C’est alors que moi et ma petite famille étions en route vers Montréal jeudi dernier que nous avons tous eu la frousse de notre vie. La peur de ma fille et les larmes de mon fils de 3 ans ne quitteront sans doute jamais mon esprit. En fait, lors de tels événements, les choses se déroulent si vite que la peur ne s’installe qu’après, lorsque l’on prend réellement conscience des risques que nous avons courus et des effroyables conséquences que nous avons évitées.

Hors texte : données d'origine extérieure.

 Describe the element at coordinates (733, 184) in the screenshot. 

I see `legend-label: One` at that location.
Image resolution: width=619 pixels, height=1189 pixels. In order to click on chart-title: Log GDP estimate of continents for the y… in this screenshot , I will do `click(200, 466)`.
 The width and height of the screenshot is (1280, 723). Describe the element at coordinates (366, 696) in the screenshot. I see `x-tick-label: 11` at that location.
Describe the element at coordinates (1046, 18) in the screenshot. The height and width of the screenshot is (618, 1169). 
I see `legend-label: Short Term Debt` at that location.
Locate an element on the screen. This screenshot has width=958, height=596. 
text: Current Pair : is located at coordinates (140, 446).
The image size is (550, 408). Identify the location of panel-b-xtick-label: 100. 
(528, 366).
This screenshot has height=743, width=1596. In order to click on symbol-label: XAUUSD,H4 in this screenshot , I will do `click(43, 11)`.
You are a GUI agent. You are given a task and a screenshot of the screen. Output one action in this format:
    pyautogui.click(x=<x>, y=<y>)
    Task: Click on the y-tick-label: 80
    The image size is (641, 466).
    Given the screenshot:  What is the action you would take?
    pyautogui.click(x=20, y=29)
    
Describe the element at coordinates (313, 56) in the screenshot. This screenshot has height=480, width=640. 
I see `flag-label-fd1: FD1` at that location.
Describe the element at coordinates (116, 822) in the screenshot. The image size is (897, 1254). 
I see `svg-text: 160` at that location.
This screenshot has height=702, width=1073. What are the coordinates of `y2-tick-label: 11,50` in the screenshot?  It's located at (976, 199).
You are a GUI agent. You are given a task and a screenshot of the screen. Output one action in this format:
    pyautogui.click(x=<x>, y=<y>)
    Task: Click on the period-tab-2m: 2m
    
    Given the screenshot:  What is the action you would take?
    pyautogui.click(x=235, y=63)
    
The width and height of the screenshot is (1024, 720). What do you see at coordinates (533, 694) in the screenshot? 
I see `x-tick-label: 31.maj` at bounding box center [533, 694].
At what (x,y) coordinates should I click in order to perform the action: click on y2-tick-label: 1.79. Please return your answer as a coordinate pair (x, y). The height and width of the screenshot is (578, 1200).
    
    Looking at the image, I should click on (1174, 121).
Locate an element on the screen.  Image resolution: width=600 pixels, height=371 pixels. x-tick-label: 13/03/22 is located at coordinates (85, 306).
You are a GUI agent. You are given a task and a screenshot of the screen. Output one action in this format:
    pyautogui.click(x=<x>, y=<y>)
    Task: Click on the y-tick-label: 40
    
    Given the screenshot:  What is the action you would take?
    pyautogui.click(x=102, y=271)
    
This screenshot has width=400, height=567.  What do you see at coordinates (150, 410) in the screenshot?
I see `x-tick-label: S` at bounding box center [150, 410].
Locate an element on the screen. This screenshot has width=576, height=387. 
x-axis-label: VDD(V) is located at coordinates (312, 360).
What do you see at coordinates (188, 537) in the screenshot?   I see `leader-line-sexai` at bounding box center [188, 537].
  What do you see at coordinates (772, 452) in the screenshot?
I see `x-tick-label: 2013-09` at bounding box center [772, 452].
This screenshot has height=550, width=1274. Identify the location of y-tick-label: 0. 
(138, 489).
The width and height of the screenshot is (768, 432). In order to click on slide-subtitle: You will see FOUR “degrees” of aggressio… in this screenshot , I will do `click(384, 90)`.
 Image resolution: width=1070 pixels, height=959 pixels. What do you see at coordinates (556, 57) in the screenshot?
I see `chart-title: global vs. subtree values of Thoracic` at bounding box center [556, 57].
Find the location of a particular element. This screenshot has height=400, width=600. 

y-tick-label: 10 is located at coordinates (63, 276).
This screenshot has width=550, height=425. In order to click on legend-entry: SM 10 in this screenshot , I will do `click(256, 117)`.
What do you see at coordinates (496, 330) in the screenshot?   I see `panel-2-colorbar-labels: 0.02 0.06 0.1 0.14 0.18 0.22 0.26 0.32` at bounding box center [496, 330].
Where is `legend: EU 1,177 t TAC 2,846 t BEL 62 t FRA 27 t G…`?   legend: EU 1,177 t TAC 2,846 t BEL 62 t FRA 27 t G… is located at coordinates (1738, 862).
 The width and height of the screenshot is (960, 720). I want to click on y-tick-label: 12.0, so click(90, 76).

C’est donc sur la 148, au sortir du secteur Masson, vers 19h30, alors qu’il faisait déjà suffisamment noir pour devoir se fier de façon importante sur les phares et les feux de positions des véhicules pour juger de leurs déplacement que tout s’est joué. Soudainement, comme sorti directement du mur que faisait la nuit à quelques mètres devant nous, ce qui m’a semblé être un véhicule agricole roulant tous feux éteint et sans réflecteur dans la voie de droite, apparue. Trop près et roulant trop lentement pour que je puisse le dépasser de façon sécuritaire. Le tracteur est tout simplement apparu droit devant nous. Avec deux de nos enfants à bord, j’ai tout mis en œuvre pour éviter une collision qui nous aurait projetés à une vitesse de 90 km/h contre le pare-choc de métal de ce tracteur. C’est en esquivant du mieux que je pouvais le véhicule agricole vers la gauche et en tentant d’éviter les véhicules arrivant en sens contraire que notre voiture a initié un tête-à-queue qui nous a ramené vers la droite et nous a violement poussés dans un abrupte fossé.
Le policier qui a étudié les lieux par la suite nous a confirmé que notre voiture a fait quatre tonneaux complets et s’est arrêtée à quelque 103 pieds de la route. Nous avons tous réussi à nous sortir sains et saufs de notre voiture et à remonter la pente vers la route. Deux bons samaritains avaient alors pris la peine d’arrêter leur voiture à proximité pour nous porter assistance… Malheureusement cependant le chauffeur du tracteur qui roulait la nuit sans feux n’est pas resté sur les lieux.
Il s’agit bien entendu d’un accident de voiture parmi tant d’autres. Il s’adonne qu’il nous touche tous un peu plus lorsqu’il s’agit de notre famille et de nos enfants. J’aimerais cependant partager quelques réflexions que j’aies quant à ces événements de jeudi dernier. D’abord, vous ne pouvez savoir à quel point je suis heureux d’avoir pris soin de choisir un véhicule qui saurait protéger ma famille même en cas de grave accidents.
Deuxièmement, je ne peux que réitérer ce que plusieurs savent déjà : il est primordial d’utiliser à tout prix un siège d’auto qui soit adapté à nos enfants (même si certaines vedettes ne le font guère). Il importe de surcroît de s’assurer que ce siège d’auto soit adéquatement ancré selon les spécifications et du fabricant et du manufacturier de notre voiture.
Enfin, j’aimerais sincèrement remercier cet homme et cette femme qui ont pris le temps et ont eu le courage de nous porter secours alors que nous aurions pu être gravement blessés. Vous êtes de ces personnes qui font que notre monde demeure bon malgré ses souffrances. J’aimerais par ailleurs souligner toute ma reconnaissance au policier qui nous a prêté assistances.
Je tiens néanmoins à crier tout mon dégoût envers cet homme ou cette femme au volant du véhicule agricole que nous avons dû ainsi éviter au risque des plus grands périls! Madame ou Monsieur, sachez qu’il y avait deux parents et deux enfants dans cette voiture que vous avez vu prendre le champ en raison de votre stupidité. Sachez par ailleurs que la lâcheté dont vous avez fait preuve en nous laissant à 103 pieds de la route alors que nous aurions bien pu y être morts me donne la nausée. J’espère sincèrement que vous avez perdu le sommeil et que vous ne vous pardonnerez jamais votre couardise. Vous ne méritez tout simplement pas de partager le monde que mon fils et ma fille sont à construire, eux qui ont fait montre d’un si grand courage en gardant le sourire malgré la peur et malgré les heures passées immobilisés sur des planches spinales en ambulance et à l’hôpital. Sachez que si le fait de rouler la nuit sans feux peut être pardonné, rien ne pardonnera jamais le fait de refuser de porter secours à des enfants en ayant besoin, surtout lorsque ce secours, ils en ont besoin en raison de vos actions. Je vous hais. Il doit vraiment être pénible être si lâche.